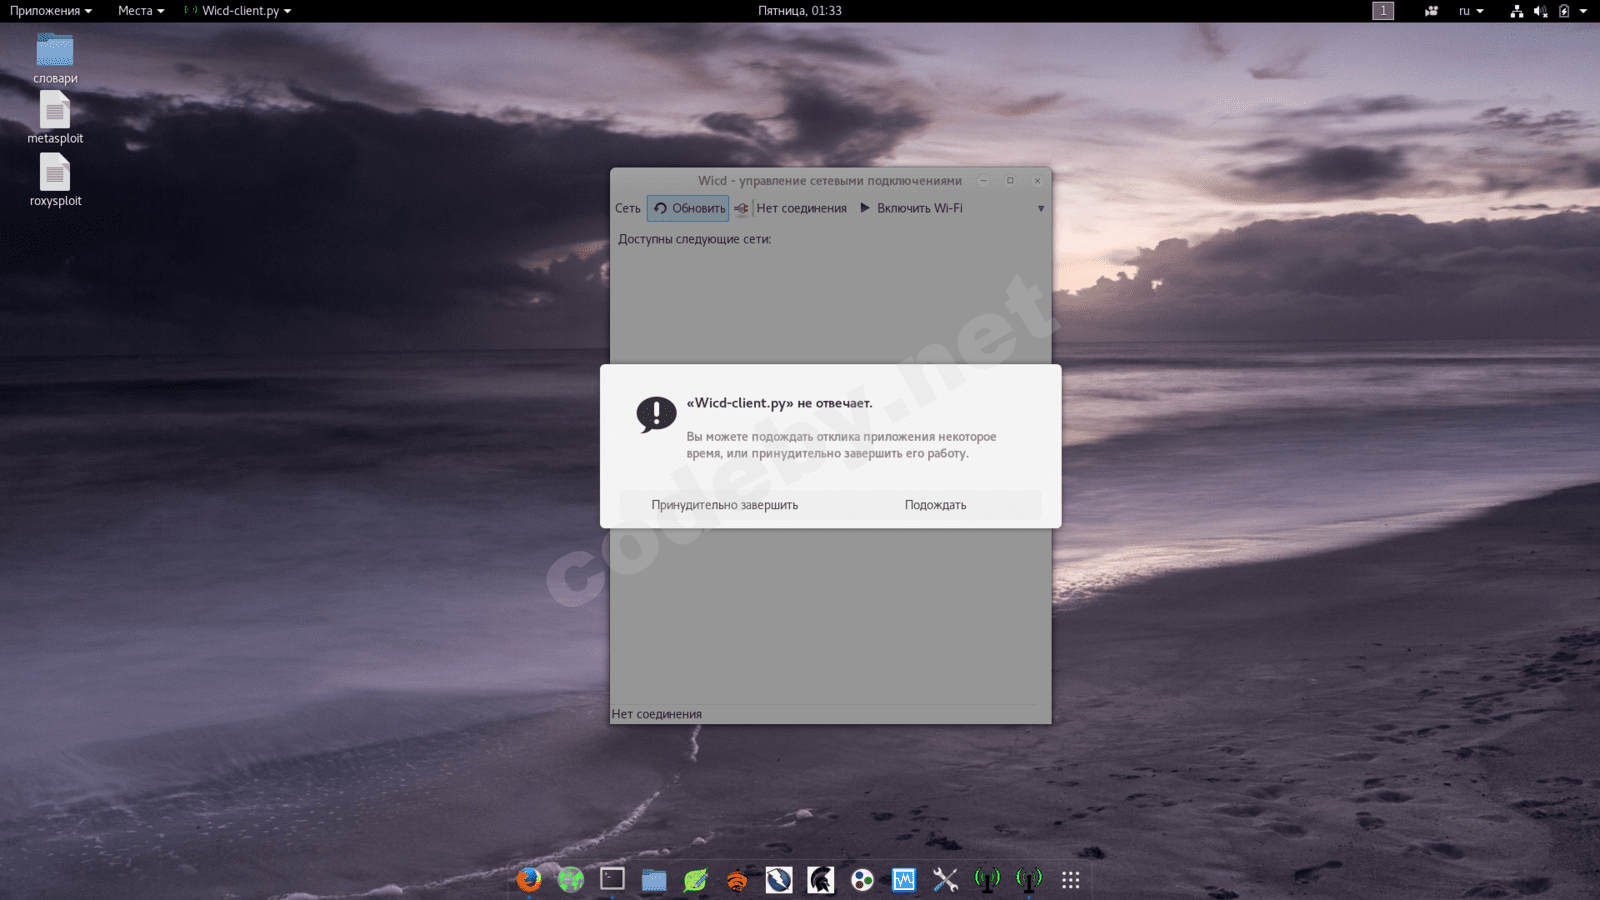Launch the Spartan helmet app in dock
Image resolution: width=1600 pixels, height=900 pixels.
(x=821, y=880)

==============================

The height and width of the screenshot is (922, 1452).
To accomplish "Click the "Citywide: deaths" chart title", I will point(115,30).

==============================

AIM
Rewrite the rows as a numbered list, starting at the line that has "Launch the Spartan helmet app in dock" and stopping after the line that has "(x=821, y=880)". Skip any blank lines, and leave the pictures out.

TASK ANSWER
1. Launch the Spartan helmet app in dock
2. Image resolution: width=1600 pixels, height=900 pixels.
3. (x=821, y=880)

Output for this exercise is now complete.